Agricoltori da Oscar grazie a lumache e lavanda

La Valtresinaro di Roberto Borghi a Viano e la società Beltrami di Pratofontana fra i vincitori del concorso regionale Coldiretti per le aziende guidate da giovani

VIANO. Piccoli frutti della collina reggiana premiati. Pochi giorni fa si sono concluse le finali regionali di Oscar Green, il concorso per giovani imprenditori del settore promosso da Coldiretti. Fra i vincitori, due realtà reggiane parte del consorzio di Campagna Amica, la Valtresinaro di Roberto Borghi a Viano e la società agricola Beltrami.

Nella sezione “We green” si è imposta l’azienda agricola Valtresinaro di Roberto Borghi, che ha sede nei colli vianesi. Di cosa si occupa? Di coltivazioni di fiori medicinali come calendula, lavanda e di piccoli frutti freschi come more, lamponi, fragole, ribes. Al pacchetto si aggiungono poi i cereali e le biodiversità, rappresentata dalle api che producono miele di lavanda. I frutti vengono trasformati in confetture e nettari, i fiori in olio essenziale di calendula e lavanda distillato in corrente di vapore. In questo modo è possibile ricavare anche cosmetici naturali. Borghi propone poi mazzi di lavanda fresca, piantine di lavanda in vaso, sgranato di lavanda sfuso e confezionato in sacchettini cuciti a mano di varie dimensioni.

> MATERIALE FORNITO:

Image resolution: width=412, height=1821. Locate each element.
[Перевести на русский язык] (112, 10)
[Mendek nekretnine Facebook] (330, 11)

> COMPITO 1: Come si traduce in inglese questa frase dell'articolo: «Pochi giorni fa si sono concluse le finali regionali di Oscar Green, il concorso per giovani imprenditori del settore promosso da Coldiretti.»?
> COMPITO 2: Secondo l'articolo, in quale sezione del concorso si è imposta l'azienda agricola Valtresinaro?
Il materiale fornito è indipendente dall'articolo.

> SOLUZIONE SVOLTA 1: A few days ago the regional finals of Oscar Green, the competition for young entrepreneurs in the sector promoted by Coldiretti, came to an end.

> SOLUZIONE SVOLTA 2: Nella sezione “We green”.